What the task asks ->
The copy should hold only the line containing "Open the question mark help icon" and the lines after it through the end of the material, each exact, with no pictures.

+--

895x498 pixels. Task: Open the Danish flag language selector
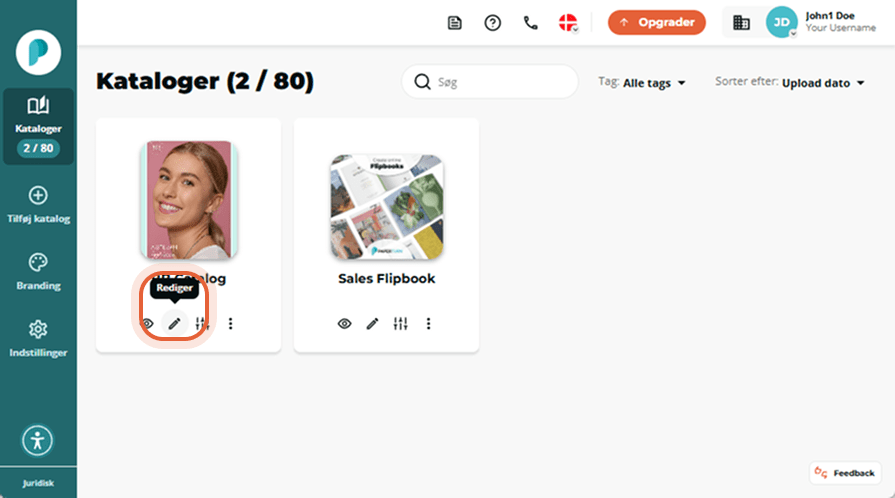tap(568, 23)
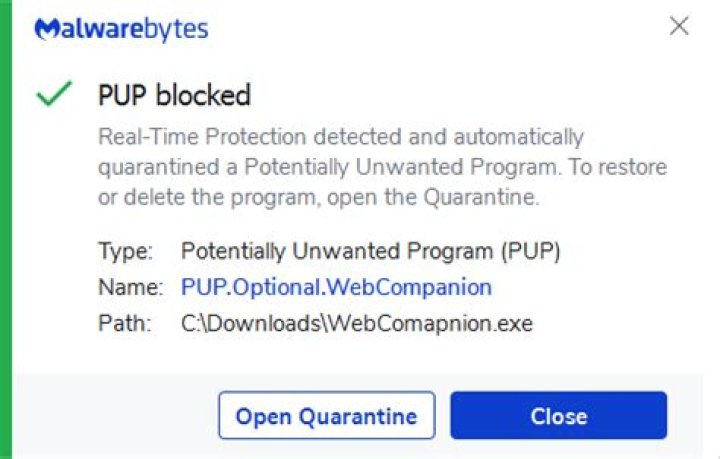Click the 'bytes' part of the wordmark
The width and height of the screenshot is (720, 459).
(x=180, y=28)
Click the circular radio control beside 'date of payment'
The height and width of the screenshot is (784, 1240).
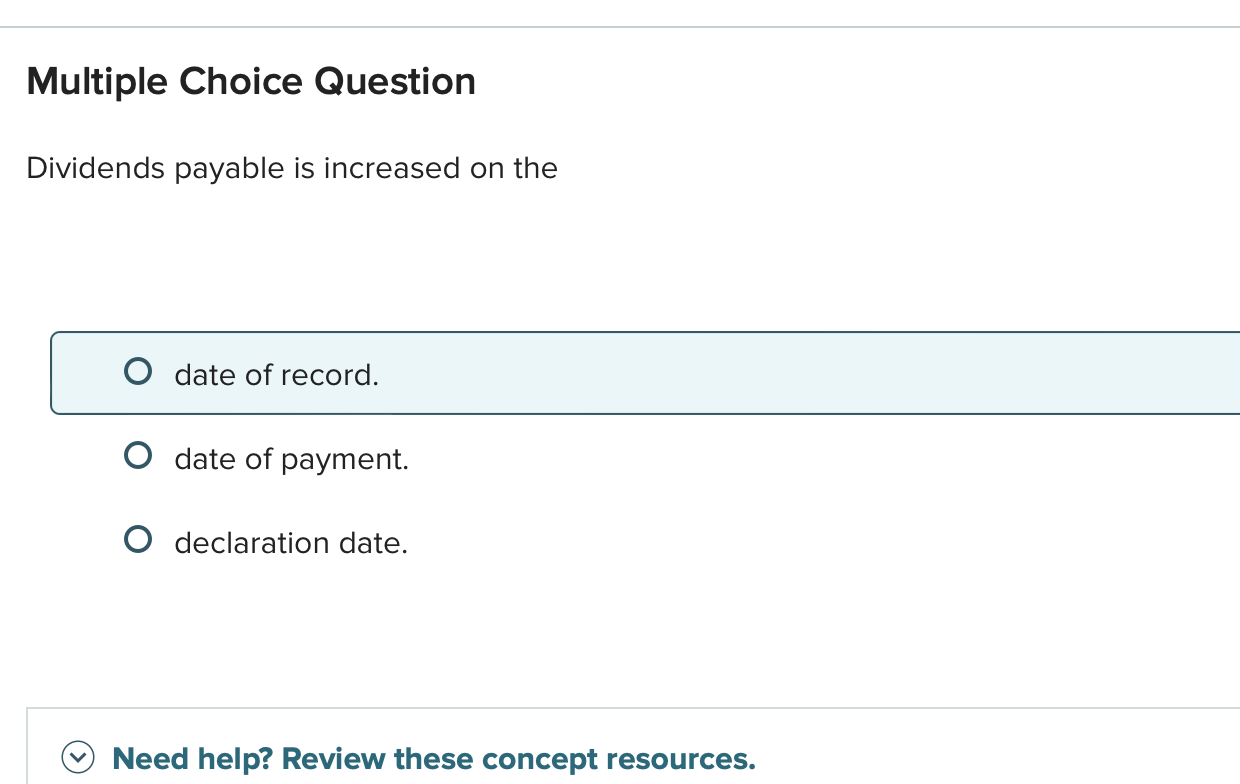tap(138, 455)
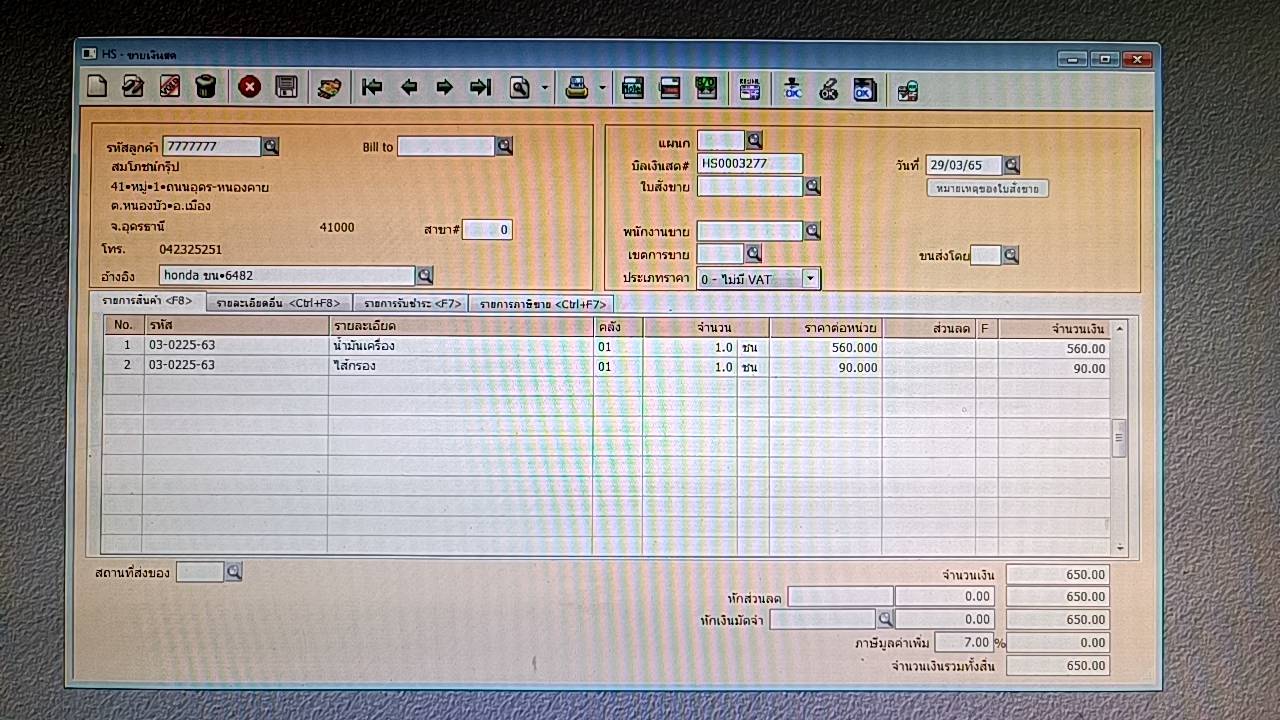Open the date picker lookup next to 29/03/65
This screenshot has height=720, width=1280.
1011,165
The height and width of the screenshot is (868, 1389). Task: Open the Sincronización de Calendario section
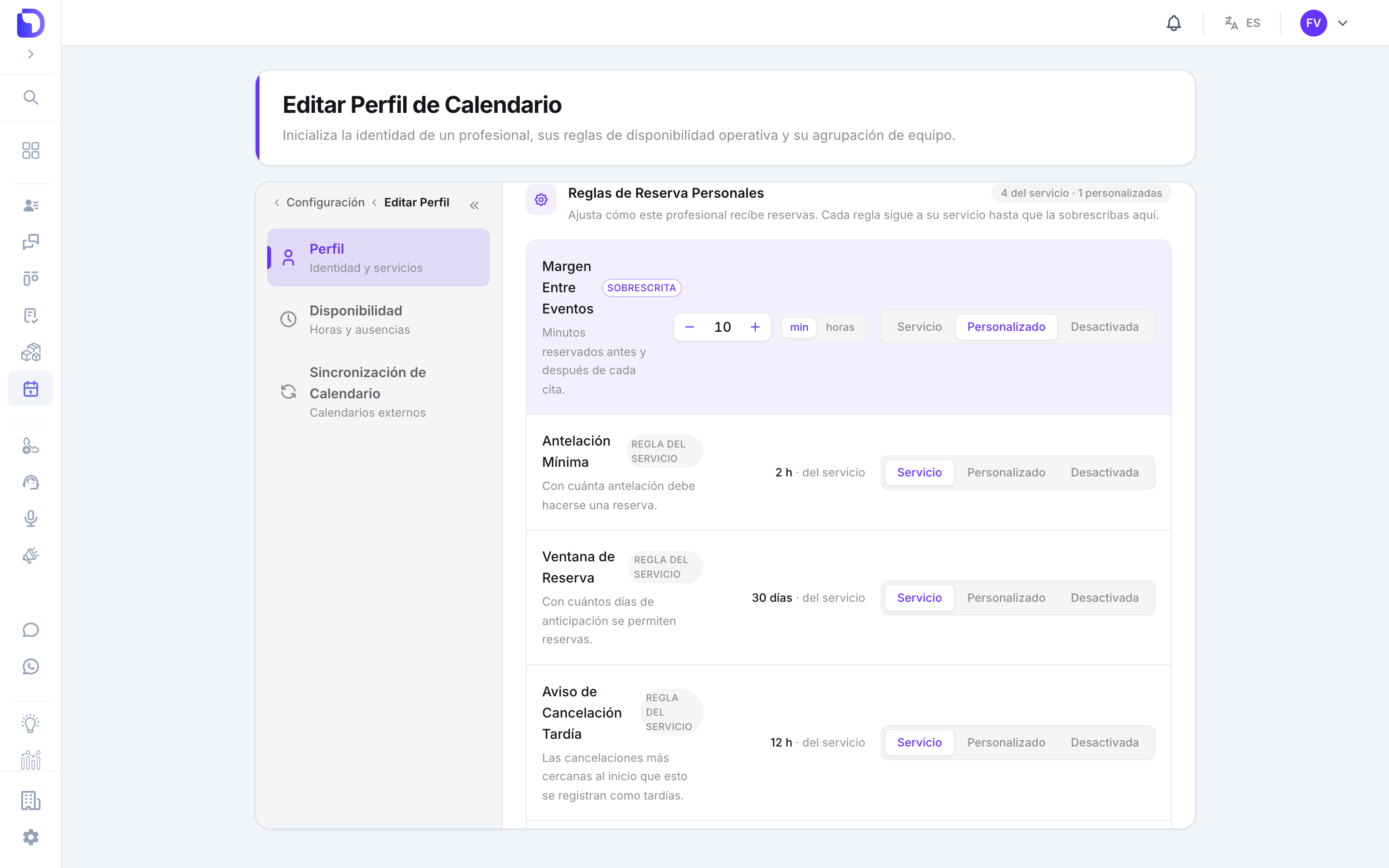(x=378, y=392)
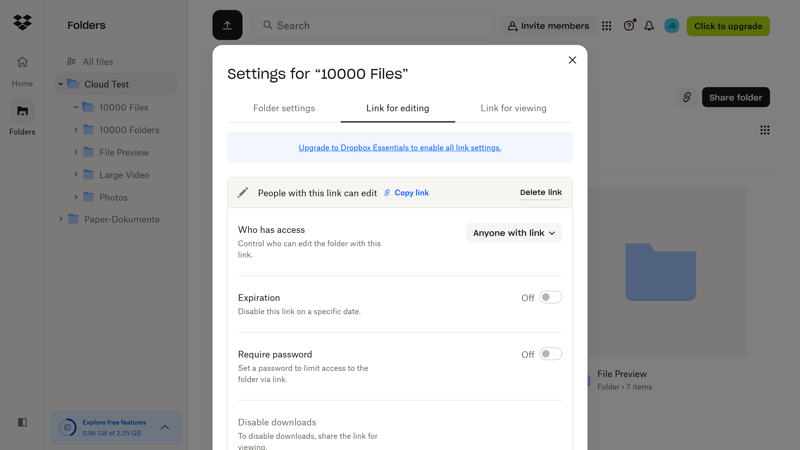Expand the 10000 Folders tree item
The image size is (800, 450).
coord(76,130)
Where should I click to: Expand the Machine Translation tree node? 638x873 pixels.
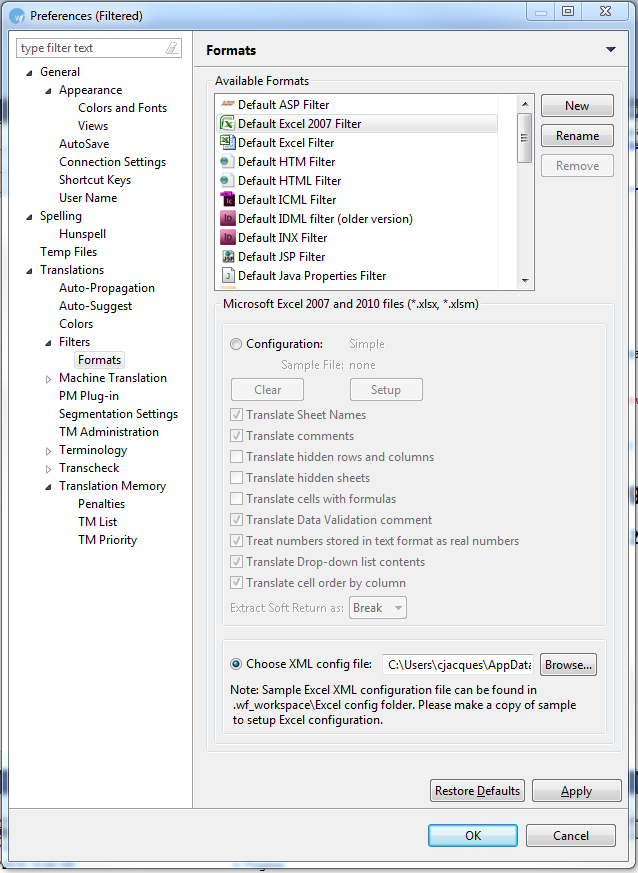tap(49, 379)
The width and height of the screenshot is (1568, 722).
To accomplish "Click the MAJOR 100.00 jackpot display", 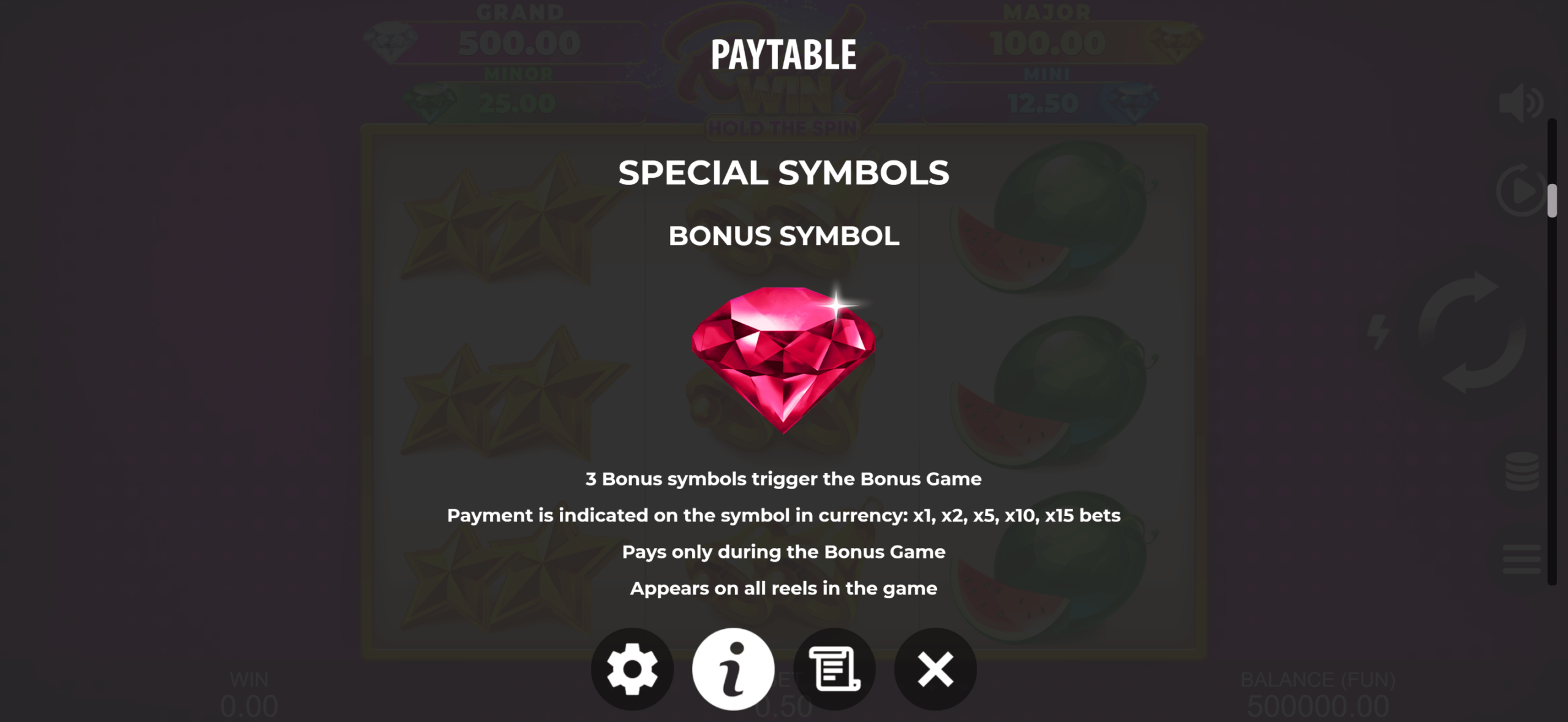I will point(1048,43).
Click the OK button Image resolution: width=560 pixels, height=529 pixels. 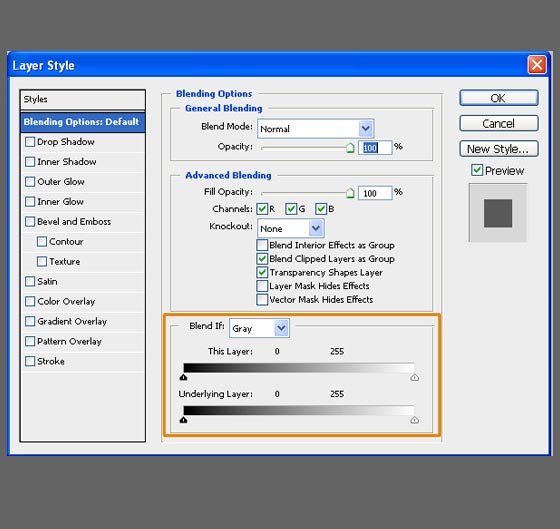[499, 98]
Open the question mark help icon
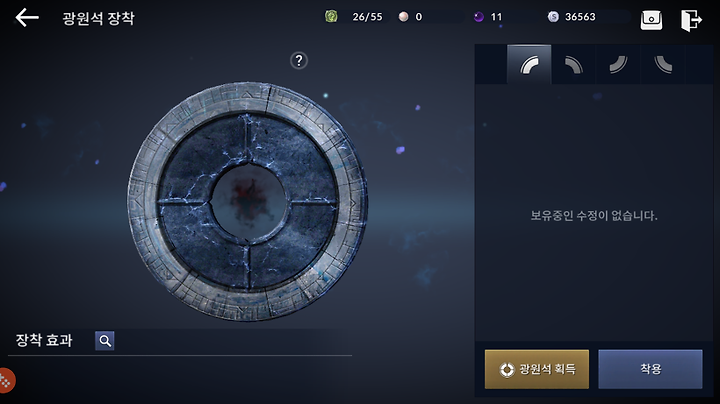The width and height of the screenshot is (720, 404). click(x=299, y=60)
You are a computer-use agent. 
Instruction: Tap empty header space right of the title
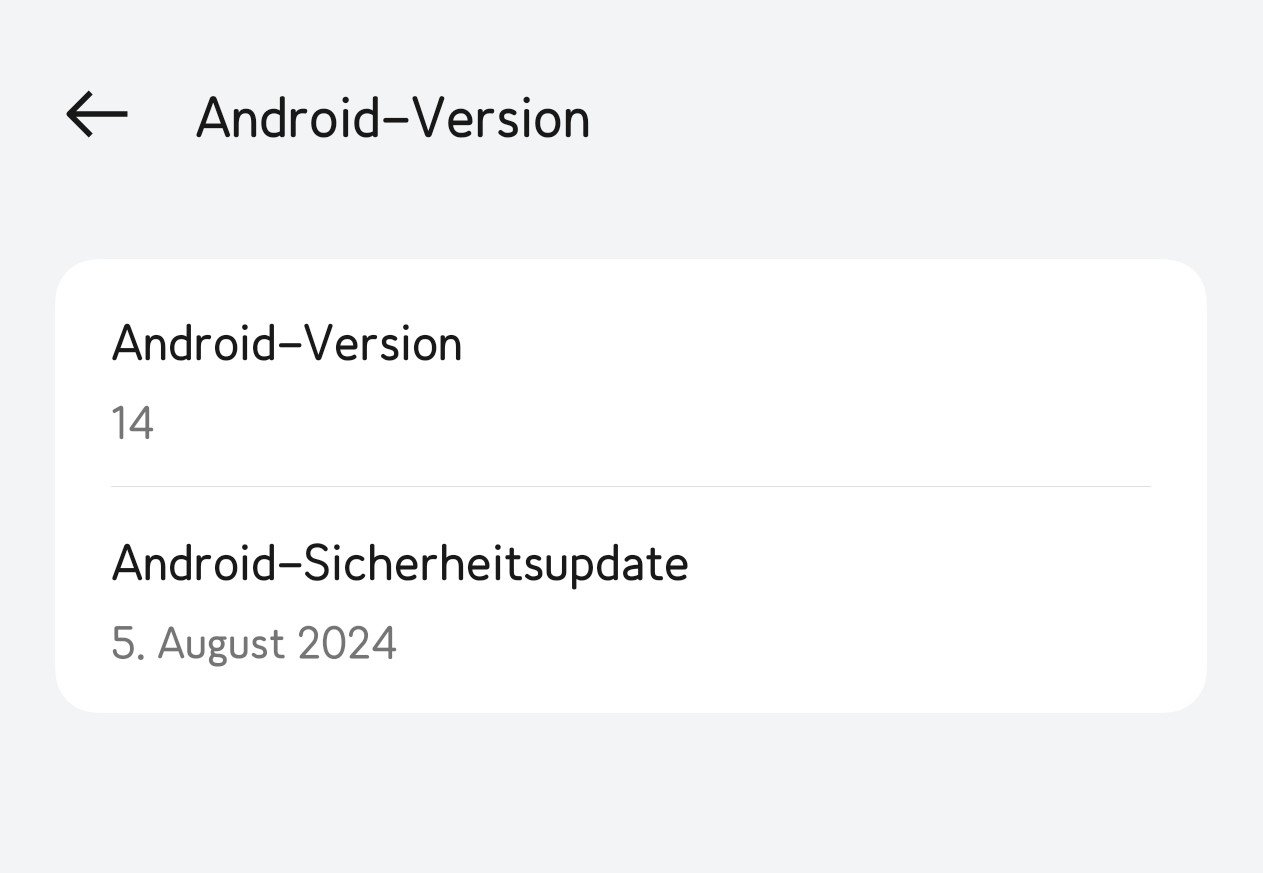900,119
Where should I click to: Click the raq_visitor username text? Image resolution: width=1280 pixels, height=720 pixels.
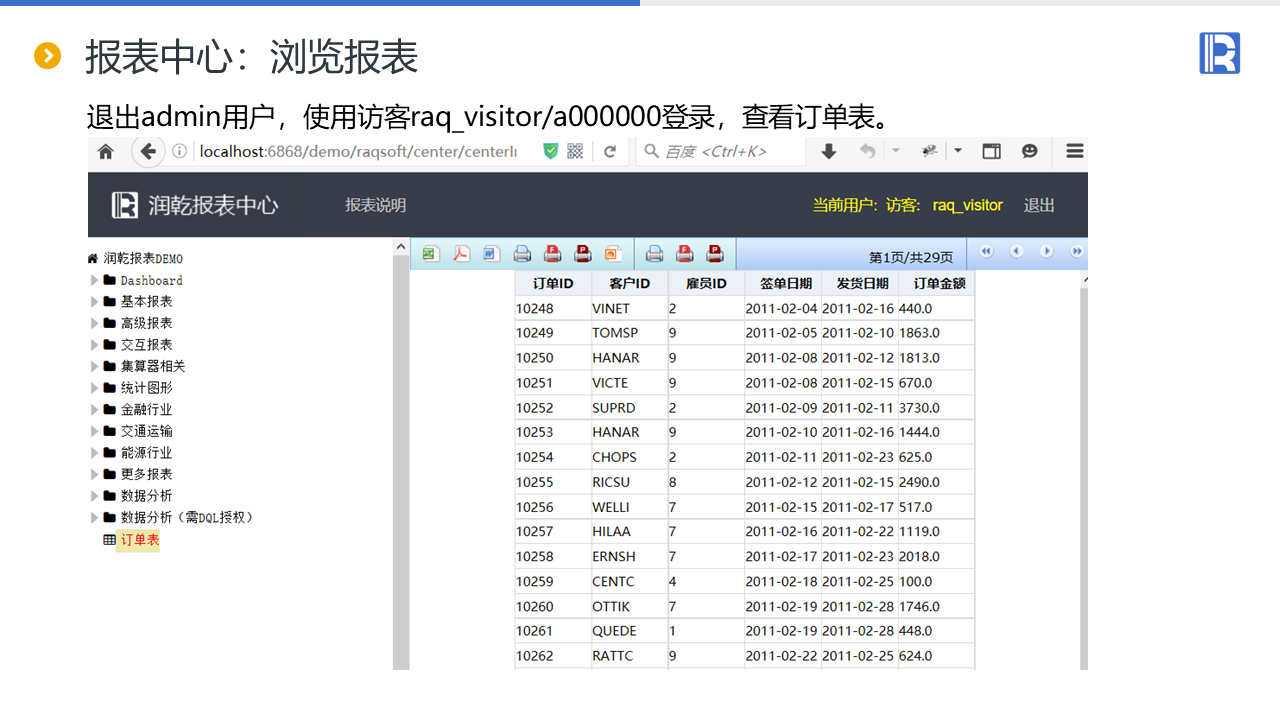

+--

Your response ->
Open the question mark help icon
The width and height of the screenshot is (720, 404). click(x=299, y=60)
You are a computer-use agent. 
Instruction: Tap empty header space right of the title
900,119
Where should I click to: Click the raq_visitor username text? Image resolution: width=1280 pixels, height=720 pixels.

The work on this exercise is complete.